От всех прежних прусских министерств оно отличалось именно тем, что его настоящим министром-президентом был министр финансов. Сотни лет прусское государство тщательнейшим образом скрывало, что военное ведомство, внутренняя и внешняя политика, церковное и школьное ведомство и даже министерство двора, так же как вера, надежда и любовь, подчинены прозаическим финансам. Министерство дела поставило во главу угла эту неприятную буржуазную истину, сделав своим главой г-на Ганземана — человека, вся министерская программа которого, как и его оппозиционная программа, резюмировалась в словах:
«Господа! В денежных делах нет места сентиментам!»
Монархия в Пруссии превратилась в «денежное дело».
Перейдем теперь от программы министерства дела к его делам.
Угроза «укрепления государственной власти» против «анархии», т. е. против рабочего класса и всех слоев городского населения, которые не удовлетворялись программой г-на Ганземана, оказалась весьма серьезной. Можно даже сказать, что, если не считать повышения налога на свекловичный сахар и водку, эта реакция против так называемой анархии, т. е. против революционного движения, представляла единственное серьезное дело министерства дела.

Что нужно сделать
- 1) Перечислите все ведомства и области государственных дел, которые, согласно отрывку о министерстве Ганземана, подчинены прозаическим финансам; веру, надежду и любовь не включайте.
- 2) Выведите фрагмент отрывка о министерстве Ганземана между словами «Перейдем теперь от» и «дело министерства дела.» включительно.
Записи никак не связаны с отрывком о министерстве Ганземана.

Данные для проверки
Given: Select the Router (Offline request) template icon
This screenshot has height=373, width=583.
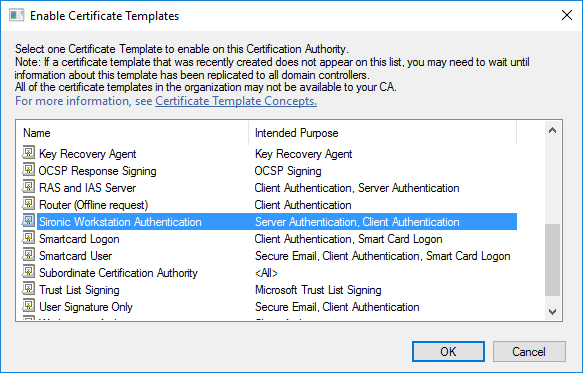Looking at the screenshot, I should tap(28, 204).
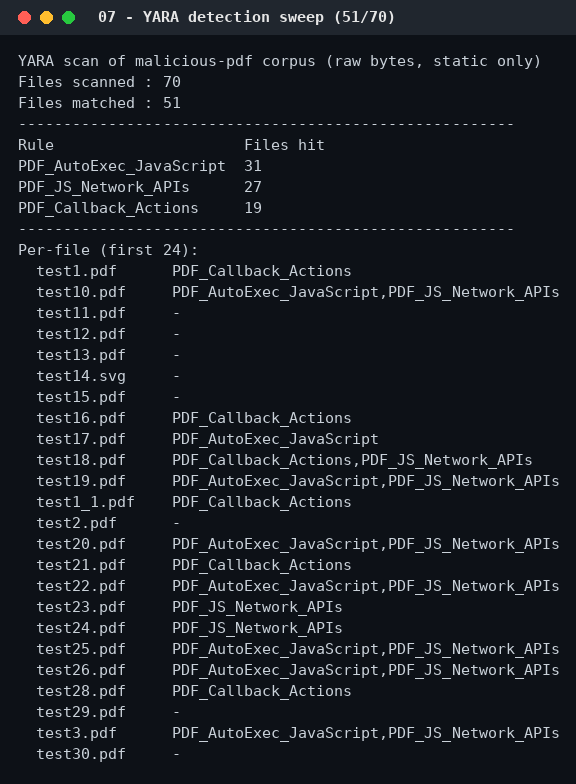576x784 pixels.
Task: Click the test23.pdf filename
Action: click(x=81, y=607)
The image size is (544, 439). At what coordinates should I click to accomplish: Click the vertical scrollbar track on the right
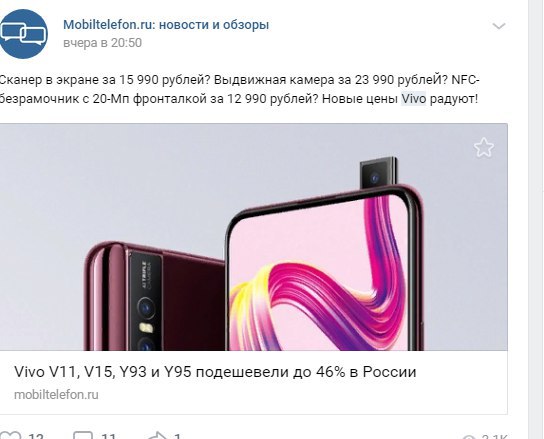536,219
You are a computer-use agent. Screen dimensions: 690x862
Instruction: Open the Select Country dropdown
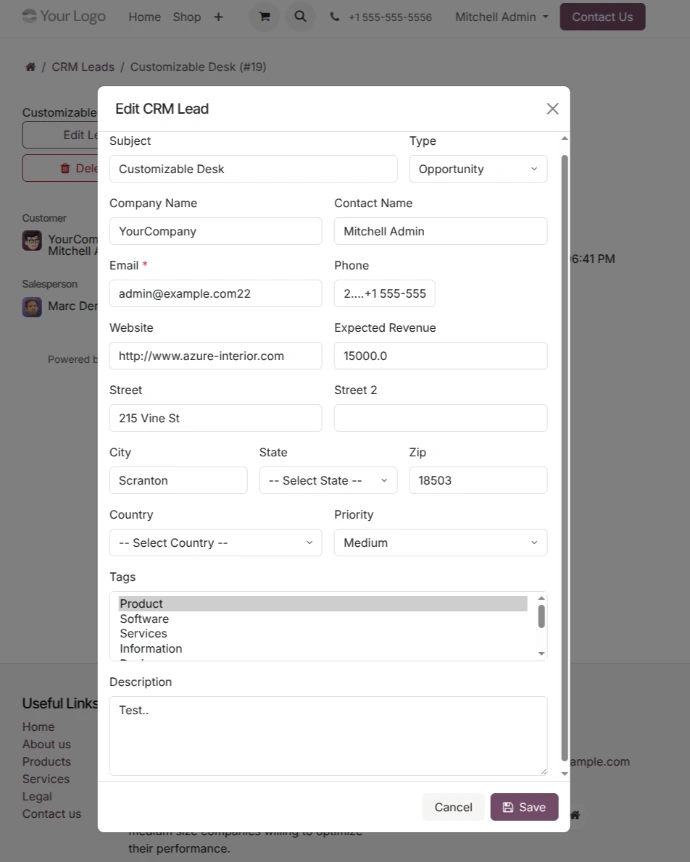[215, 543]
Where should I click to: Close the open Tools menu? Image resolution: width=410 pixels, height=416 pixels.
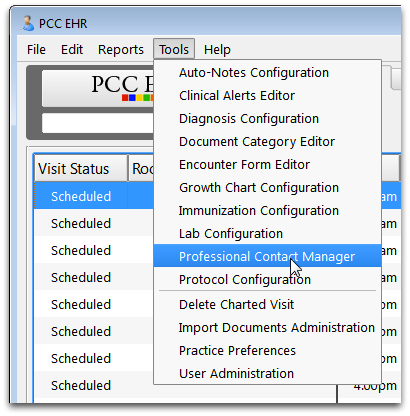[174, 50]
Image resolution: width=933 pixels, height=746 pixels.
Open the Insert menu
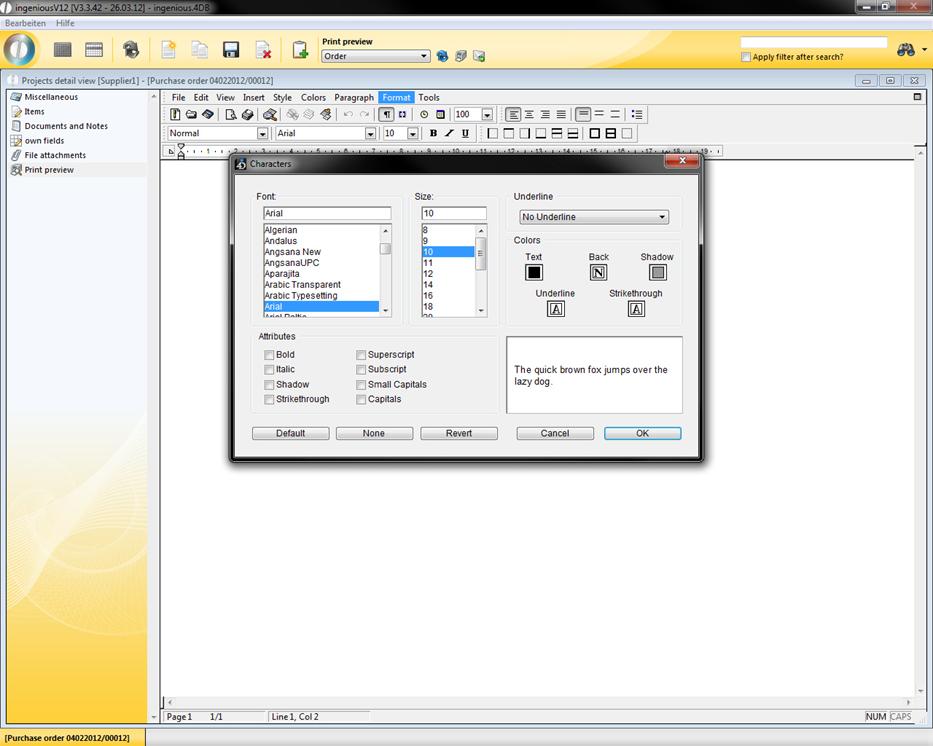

Ответы к заданиям
- 1) военное ведомство; внутренняя политика; внешняя политика; церковное ведомство; школьное ведомство; министерство двора

- 2)
Перейдем теперь от программы министерства дела к его делам.
Угроза «укрепления государственной власти» против «анархии», т. е. против рабочего класса и всех слоев городского населения, которые не удовлетворялись программой г-на Ганземана, оказалась весьма серьезной. Можно даже сказать, что, если не считать повышения налога на свекловичный сахар и водку, эта реакция против так называемой анархии, т. е. против революционного движения, представляла единственное серьезное дело министерства дела.